バラエティー番組でも活躍する俳優柳沢慎吾(53)が、芸能生活38年目にして映画初主演を射止めた。今月27日から公開される「ピン中!」(金沢雄大監督)で、フィリピンパブの怪しい魅力にはまり、仕事も家も捨ててしまう悲しい男を演じている。卓越したお笑いセンスをもち、シリアスな芝居も見せる柳沢のマルチぶりに迫ってみた。

 まさかの映画初主演だ。役者デビューは1979年(昭54)の日本テレビ系情報ワイド「ウイークエンダー」の再現フィルム。その後は、TBS系「3年B組金八先生」で主演の近藤真彦にからむ不良生徒役を演じ、81年のフジテレビ系「翔んだライバル」ではデビュー3年目でドラマ初主演。TBSの名作ドラマ「ふぞろいの林檎たち」シリーズでは中井貴一、時任三郎、手塚理美、石原真理子らと共演した。

 今回の映画初主演に「『誰が?』『慎吾さんがですよ』『俺? 無理でしょ』って言いましたよ」と笑う。ただ、バブル期にはよくフィリピンパブに行っていたという。「打ち上げとかで、よく朝まで飲んでました。この映画は、若い人に見てほしい。フィリピンパブにはまって失踪までした人がいたという時代を知って欲しい。最後にグッと来るような人間模様が描かれているから」。

 バラエティー番組でも活躍する。京本政樹との“兄弟同士”の掛け合い、物まね&実況の「ひとり甲子園」「ひとり警視庁24時」は鉄板ネタだ。とんねるずの「ねるとん紅鯨団」の集団見合いでふられたときに発した「あばよ!」「いい夢、見ろよ!」は、時代を超える名言となった。

 もともと、高1の時には友人とコンビを組んで素人参加番組で大活躍した。関根勤、小堺一機を輩出したTBS系「銀座NOW!」の「素人コメディアン道場」や、竹中直人、とんねるずを輩出した日本テレビ「TVジョッキー」の「ザ・チャレンジ」で優勝。「その後に日本テレビの『お笑いスター誕生』に出る話をいただいたんですが、僕が『役者になりたい』と断りました。その友人は自衛隊に入って、この間無事定年を迎えました」。
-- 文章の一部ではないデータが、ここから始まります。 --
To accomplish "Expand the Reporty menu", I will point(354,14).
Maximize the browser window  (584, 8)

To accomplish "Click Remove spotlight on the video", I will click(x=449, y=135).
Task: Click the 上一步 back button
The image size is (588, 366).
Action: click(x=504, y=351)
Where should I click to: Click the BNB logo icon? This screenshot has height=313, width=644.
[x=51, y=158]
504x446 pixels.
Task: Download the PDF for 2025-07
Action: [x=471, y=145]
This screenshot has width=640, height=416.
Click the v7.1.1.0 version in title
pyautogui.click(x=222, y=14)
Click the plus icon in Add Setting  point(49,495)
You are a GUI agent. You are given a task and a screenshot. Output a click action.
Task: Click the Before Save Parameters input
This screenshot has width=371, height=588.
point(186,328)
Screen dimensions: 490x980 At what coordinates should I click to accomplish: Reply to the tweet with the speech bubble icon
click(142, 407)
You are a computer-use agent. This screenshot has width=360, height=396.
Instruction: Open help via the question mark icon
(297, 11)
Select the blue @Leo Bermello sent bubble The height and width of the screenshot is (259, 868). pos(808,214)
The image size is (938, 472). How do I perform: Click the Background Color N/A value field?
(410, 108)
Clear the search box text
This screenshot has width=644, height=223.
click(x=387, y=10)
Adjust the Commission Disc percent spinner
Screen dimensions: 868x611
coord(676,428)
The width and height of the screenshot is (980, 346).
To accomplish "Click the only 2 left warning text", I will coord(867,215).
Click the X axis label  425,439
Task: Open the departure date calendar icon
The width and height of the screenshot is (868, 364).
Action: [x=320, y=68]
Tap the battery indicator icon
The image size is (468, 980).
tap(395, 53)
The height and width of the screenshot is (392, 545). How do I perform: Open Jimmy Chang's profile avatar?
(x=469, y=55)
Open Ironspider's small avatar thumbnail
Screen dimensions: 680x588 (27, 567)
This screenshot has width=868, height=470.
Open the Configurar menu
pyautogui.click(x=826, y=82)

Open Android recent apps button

 同い年の中井とは三菱UFJ信託銀行のCMで共演中。「硬そうに見えるけど、陽気で明るい。いつも笑いが絶えない」。もう1人の真田広之とは20年以上の付き合いだが初共演となった。「真田さんに元気だね~、って言われたけど、この年になると1年が早い。気持ちは20代後半から変わってないんですけど」と笑う。

 今後については「喜劇映画をやりたい。好き勝手にね。テレビだと、どうしてもストップかかっちゃう。喜劇映画なんだけど、感動がある、メリハリがドーンとあるやつをね」と話した。【構成・小谷野俊哉】

 ◆柳沢慎吾(やなぎさわ・しんご)1962年(昭37)3月6日、神奈川県小田原市生まれ。79年に俳優デビュー。主な出演作品に、80年フジテレビ系「翔んだカップル」、81年映画「セーラー服と機関銃」、85年日本テレビ系「ハーフポテトな俺たち」、95年テレビ朝日「味いちもんめ」。14年フジテレビ系「天誅~闇の仕置き人~」など。167センチ、61キロ。血液型AB。